Many thanks to one of my internet friends, Guy Davis who works with the HomeSight Programs, I have received a Palmetto notice that I obviously missed earlier.  This one, unlike thousands of others, is actually important.   It tells us that skilled services can continue to be provided as long as they are required for the maintenance of the patients current condition or to slow down the progress of a disease state.  Based on the Jimmo settlement, there are now updates to the Medicare Coverage Benefits Manual for home health that read:

    …Coverage of skilled nursing care or therapy to perform a maintenance program does not turn on the presence or absence of a patient’s potential for improvement from the nursing care or therapy, but rather on the patient’s need for skilled care.
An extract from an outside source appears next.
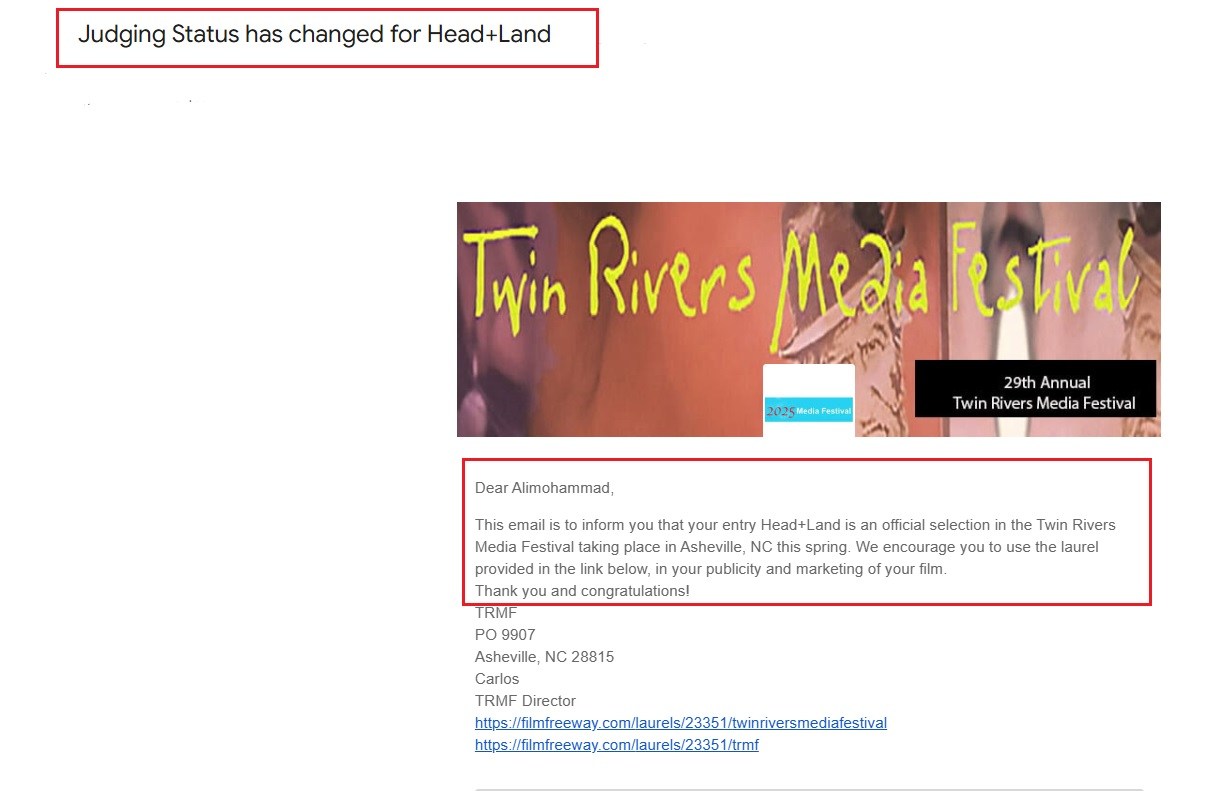This screenshot has width=1209, height=791.
Task: Click the Twin Rivers Media Festival text in black label
Action: point(1044,403)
Skilled care may be necessary to improve a patient’s current condition, to maintain the patient’s current condition, to prevent or slow further deterioration of the patient’s condition.  Medicare Benefit Policy Manual, Ch. 7, 20.1.2

    …Skilled Nursing services are covered where such skilled nursing services are necessary to maintain the patient’s current condition or prevent or slow further deterioration so long as the beneficiary requires skilled care for the services to be safely and effectively provided. … MBPM, Ch. 7, 40.1.1

    Maintenance Therapy – Where services that are required to maintain the patient’s current function or to prevent or slow further deterioration are of such complexity and sophistication that the skills of a qualified therapist are required to perform the procedure safely and effectively, the services would be covered physical therapy services. …  MBPM, Ch. 7, 40.2.2.E

This does not mean that you can adopt patients for life or continue to teach and re-teach the same material.  It does not extend Observation and Assessment beyond three weeks if there is no documented real potential of an exacerbation. 

It does mean that patients who respond to therapy and suffer less pain because of therapy may continue to receive it as long the therapy is of a complexity that it can only be rendered by a skilled therapist.
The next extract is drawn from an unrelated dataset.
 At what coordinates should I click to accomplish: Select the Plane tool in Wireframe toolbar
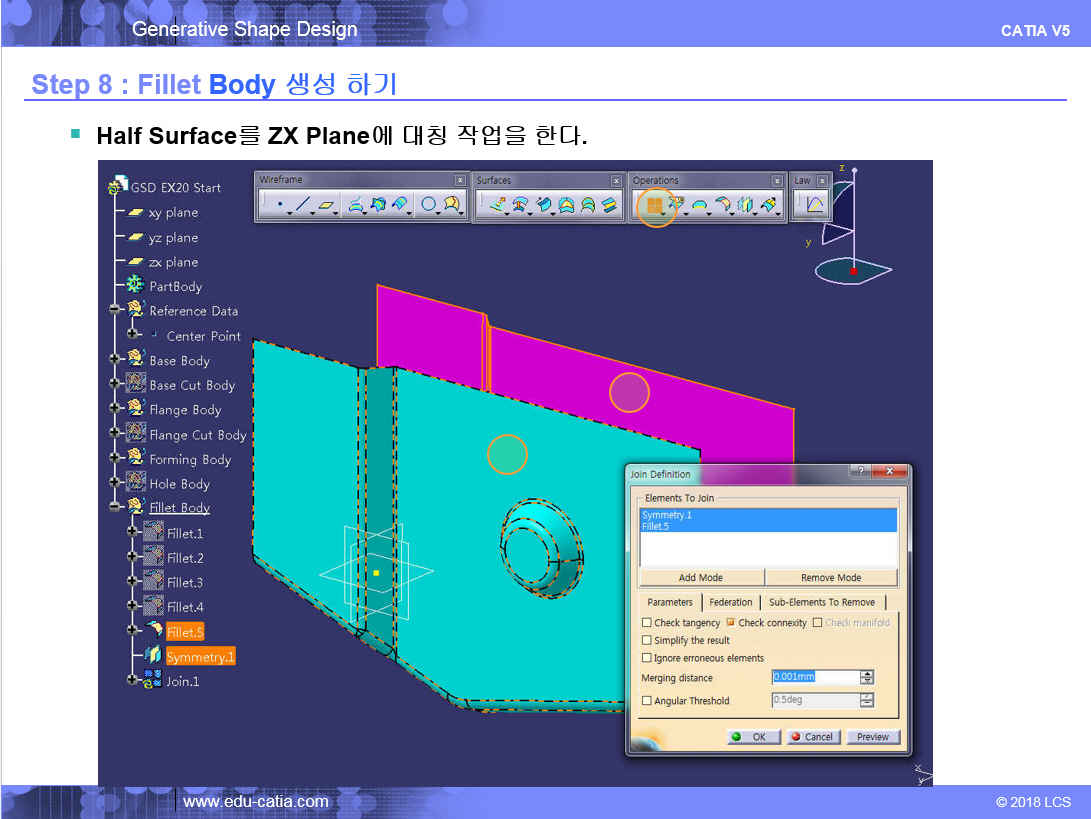pos(325,206)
The case that comes to mind is one that was denied a couple of years ago.  The patient suffered from multiple skeletal deformities which compromised the space in her thoracic cavity and gut for her organs.  Without regular therapy, she would have spasms to the extent that she fell off her scooter.  Nobody else could perform the therapy which consisted of deep tissue massage among other modalities because of the skeletal deformities. 

This is an extreme case but maybe not so extreme in light of Jimmo.  Remember, you can see a patient to maintain a condition or slow the progress but ONLY when the complexities of the skill require a therapist. 
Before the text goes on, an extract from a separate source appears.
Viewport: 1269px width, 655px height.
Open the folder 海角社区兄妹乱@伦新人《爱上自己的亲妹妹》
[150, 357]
Does anyone have any patients they think they may have discharged prematurely in the past that met the Jimmo criteria?

I wonder about some wounds that simply will not heal.  If it requires the skills of a nurse to safely render care to prevent infection or expansion in wound surface area, would it now be covered?   Speaking of Guy and Homesight, what about the visually impaired patient who requires regular checks for macular degeneration to quickly identify opportunities for laser therapy and thus, prevent further deterioration? 

I do not expect any colleagues to take advantage of these changes to the coverage manual without bringing needed benefits to the patient.  I think if you take the time to read my blog, you passed up that level of sleaze a long time ago.  On the other hand, I have been heartsick at some discharges in the past where a patient was not going anywhere.  It was like they were suddenly stable at the lowest level of functioning they could reach.  They needed home health nursing or therapy but according to our guidelines, they simply did not qualify.

Many thanks to those who fought long and hard for the Jimmo settlement.  It isn’t going to open the doors for abuse of the Medicare benefit but it will make a world of difference for a small group of patients who genuinely need us.